Can you recover Apple Music files after canceling your subscription?
Once you cancel your Apple Music subscription, you’ll lose access to stream or download any songs you haven’t already downloaded for offline playback. Make sure to use offline mode, playlist exports or third party apps to save any music you want to keep before canceling.
Why can’t I download Apple Music songs to my computer?
Apple Music utilizes digital rights management (DRM) to prevent unauthorized copying and distribution. This restricts you from downloading songs to use outside of Apple’s ecosystem. Third party apps can bypass the restrictions but violate Apple’s terms.
Is it legal to use software that cracks Apple DRM?
The legality depends on your location, but in general circumventing DRM protections is a legal gray area at best. Apple claims the right to ban any accounts engaging in this kind of activity, so proceed with caution.

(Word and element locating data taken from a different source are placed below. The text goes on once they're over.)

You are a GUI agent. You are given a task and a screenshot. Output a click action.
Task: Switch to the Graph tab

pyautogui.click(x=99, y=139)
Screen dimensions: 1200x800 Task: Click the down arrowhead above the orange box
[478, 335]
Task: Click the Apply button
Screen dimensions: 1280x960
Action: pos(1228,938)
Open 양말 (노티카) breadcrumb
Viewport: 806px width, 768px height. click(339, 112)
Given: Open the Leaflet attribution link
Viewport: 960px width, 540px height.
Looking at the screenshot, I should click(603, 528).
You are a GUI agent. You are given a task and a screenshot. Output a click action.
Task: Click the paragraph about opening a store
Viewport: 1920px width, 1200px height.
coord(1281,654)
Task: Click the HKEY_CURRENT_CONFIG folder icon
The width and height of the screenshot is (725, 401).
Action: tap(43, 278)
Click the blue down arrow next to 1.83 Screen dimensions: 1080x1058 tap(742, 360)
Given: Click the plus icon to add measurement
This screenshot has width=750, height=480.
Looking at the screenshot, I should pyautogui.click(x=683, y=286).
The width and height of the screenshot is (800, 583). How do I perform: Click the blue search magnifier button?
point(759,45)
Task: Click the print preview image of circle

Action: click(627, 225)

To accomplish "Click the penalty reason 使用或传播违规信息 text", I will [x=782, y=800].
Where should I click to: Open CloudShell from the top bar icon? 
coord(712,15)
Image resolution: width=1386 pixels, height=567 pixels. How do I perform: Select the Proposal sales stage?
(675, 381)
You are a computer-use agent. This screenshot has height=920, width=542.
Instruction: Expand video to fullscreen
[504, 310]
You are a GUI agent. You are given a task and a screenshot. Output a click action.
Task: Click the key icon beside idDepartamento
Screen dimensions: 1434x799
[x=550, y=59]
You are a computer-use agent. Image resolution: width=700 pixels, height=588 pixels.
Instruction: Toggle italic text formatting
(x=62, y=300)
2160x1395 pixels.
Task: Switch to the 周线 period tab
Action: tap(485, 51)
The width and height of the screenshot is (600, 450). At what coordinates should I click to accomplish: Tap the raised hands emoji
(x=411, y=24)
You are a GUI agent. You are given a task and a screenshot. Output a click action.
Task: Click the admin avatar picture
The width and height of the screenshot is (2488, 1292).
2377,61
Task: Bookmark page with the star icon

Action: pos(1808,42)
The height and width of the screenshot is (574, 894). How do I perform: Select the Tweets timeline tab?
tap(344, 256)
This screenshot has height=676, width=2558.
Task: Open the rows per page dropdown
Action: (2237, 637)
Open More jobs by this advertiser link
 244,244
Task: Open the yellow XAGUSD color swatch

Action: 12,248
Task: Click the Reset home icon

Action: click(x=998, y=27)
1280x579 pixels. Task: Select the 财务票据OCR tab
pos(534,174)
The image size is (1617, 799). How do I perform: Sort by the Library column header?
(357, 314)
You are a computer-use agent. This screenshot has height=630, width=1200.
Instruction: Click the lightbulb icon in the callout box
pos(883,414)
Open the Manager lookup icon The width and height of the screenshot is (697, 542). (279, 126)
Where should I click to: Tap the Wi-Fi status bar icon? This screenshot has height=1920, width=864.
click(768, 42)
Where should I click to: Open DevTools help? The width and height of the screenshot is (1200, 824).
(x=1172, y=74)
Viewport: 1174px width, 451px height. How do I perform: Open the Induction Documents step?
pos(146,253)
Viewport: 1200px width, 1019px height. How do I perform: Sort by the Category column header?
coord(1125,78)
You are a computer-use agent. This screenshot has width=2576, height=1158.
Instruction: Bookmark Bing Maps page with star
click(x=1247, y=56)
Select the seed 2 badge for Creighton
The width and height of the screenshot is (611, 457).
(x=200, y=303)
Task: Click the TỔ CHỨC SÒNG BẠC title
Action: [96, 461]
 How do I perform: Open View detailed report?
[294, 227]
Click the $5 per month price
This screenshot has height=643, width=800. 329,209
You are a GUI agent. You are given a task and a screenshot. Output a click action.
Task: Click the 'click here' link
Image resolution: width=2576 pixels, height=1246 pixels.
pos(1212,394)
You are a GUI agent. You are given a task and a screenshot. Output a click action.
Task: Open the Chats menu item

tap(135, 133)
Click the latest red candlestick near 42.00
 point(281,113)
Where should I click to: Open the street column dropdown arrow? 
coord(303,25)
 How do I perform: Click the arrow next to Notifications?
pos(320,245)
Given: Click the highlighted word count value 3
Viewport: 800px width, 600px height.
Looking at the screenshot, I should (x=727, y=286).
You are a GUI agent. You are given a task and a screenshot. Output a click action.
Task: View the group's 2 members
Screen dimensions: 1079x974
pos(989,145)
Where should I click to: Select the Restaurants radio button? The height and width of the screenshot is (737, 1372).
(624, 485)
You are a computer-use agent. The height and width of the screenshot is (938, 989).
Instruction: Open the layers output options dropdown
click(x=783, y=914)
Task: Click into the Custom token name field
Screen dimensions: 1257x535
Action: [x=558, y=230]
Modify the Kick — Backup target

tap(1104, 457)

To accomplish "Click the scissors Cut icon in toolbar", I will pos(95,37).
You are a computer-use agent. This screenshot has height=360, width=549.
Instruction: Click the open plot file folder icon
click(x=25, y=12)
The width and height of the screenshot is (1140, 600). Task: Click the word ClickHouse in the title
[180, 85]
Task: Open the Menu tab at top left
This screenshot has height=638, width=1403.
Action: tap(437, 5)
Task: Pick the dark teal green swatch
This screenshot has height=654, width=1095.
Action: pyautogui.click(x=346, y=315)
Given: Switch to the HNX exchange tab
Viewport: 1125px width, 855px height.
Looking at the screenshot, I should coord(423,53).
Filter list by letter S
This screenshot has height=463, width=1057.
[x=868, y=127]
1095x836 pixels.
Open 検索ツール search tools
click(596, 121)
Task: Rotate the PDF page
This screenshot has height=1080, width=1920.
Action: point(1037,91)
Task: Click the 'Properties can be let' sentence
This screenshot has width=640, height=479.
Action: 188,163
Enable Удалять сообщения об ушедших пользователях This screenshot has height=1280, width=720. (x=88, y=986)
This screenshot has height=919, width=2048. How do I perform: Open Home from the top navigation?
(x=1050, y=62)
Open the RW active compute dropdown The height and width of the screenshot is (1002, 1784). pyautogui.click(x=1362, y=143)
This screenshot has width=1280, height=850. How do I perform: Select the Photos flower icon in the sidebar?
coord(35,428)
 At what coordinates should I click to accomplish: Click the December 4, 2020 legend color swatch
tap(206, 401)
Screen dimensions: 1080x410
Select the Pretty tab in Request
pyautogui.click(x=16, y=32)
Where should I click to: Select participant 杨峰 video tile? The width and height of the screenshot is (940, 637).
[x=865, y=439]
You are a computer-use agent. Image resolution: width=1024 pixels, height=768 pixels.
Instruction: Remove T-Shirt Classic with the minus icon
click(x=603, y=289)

What type of files can I convert Apple Music to?
Common unprotected formats include MP3, FLAC, M4A, WAV, etc. The specific formats supported will depend on the third party Apple Music converter app being used.
Recovering lost music from your Apple Music library is possible through a few different methods. First check Recently Deleted and device backups. If that fails, contact Apple Support or use data recovery software. Be cautious with apps that download Apple Music by cracking DRM – while convenient, they violate T&C and risk account bans. With the right tools and preventative measures, you can get back missing music while avoiding future data loss.